Could you pick up the passage on the TV episode about a reptilian race descended from hadrosaurs and carry it on from its last sentence?

DOCUMENT SEGMENT ▸
--- start ---
It turns out later on that the reptilian race is descended from the dinosaurs. Supposedly a lineage of hadrosaurs evolved sophisticated intelligence, built spacecraft, and escaped the dinosaurs’ extinction. (The dinosaurs’ real descendants, birds, are not mentioned.) The episode, like much of TV and the US in general, shows a sad lack of understanding of evolution. There’s one scene on the holodeck in which the captain asks the computer to extrapolate the evolution of hadrosaurs 65 million years into the future, as if that were possible outside the context of an environment populated with other organisms, and given the random nature of mutation. Still, there was one thing the episode got right, and spectacularly.
--- end ---
RECORDED INFORMATION ▸
--- start ---
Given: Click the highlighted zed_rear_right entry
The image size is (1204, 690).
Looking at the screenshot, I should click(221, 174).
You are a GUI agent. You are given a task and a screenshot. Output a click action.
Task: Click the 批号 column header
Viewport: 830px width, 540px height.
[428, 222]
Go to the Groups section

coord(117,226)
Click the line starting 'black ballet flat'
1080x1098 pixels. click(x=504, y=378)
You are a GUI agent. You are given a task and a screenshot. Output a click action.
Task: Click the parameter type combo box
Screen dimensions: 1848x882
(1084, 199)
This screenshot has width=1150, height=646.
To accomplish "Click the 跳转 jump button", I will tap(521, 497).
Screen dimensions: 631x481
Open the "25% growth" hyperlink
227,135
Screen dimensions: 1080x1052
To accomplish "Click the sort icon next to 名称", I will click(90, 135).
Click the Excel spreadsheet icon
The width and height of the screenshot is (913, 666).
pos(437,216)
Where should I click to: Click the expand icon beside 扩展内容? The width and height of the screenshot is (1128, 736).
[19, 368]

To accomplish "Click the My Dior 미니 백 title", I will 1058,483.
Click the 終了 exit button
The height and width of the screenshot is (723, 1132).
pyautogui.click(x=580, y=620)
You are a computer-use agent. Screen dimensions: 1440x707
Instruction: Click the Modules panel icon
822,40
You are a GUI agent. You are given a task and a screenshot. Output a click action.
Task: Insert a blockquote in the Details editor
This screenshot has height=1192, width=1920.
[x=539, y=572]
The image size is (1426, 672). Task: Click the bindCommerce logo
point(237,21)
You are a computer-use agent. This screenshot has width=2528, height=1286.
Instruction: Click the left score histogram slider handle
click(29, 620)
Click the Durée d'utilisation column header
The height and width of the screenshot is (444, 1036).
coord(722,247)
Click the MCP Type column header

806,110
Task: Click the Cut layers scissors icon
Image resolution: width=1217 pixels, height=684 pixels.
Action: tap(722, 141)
--- end ---
OUTPUT ▸
The Voth, as I noted, believe that they arose in the section of space they now inhabit. As it turns out, they are extremely hostile to anything that challenges this ideology. They charge the professor with heresy, and refuse to accept the overwhelming evidence in support of the distant origin theory. Beginning to sound familiar? Yep, it’s a perfect vision of what would happen to science if the creationists were to gain control. All findings would be run through the filter of dogma, and those that didn’t fit would be censored and ignored. Chilling, to be sure. The selective blindness and moral cowardice of the creationist movement is perfectly captured in the opposition of the Voth’s ruling council to the obvious truth.
I amused myself with the idea of showing this episode to fundies, to give them a mirror into their own way of thinking. My amusement was curtailed when I realized that most fundies would probably just see themselves in the poor, persecuted professor, and see the evil, godless Darwinists in his oppressors. The selective reality filter of the dogmatic mind is a powerful thing.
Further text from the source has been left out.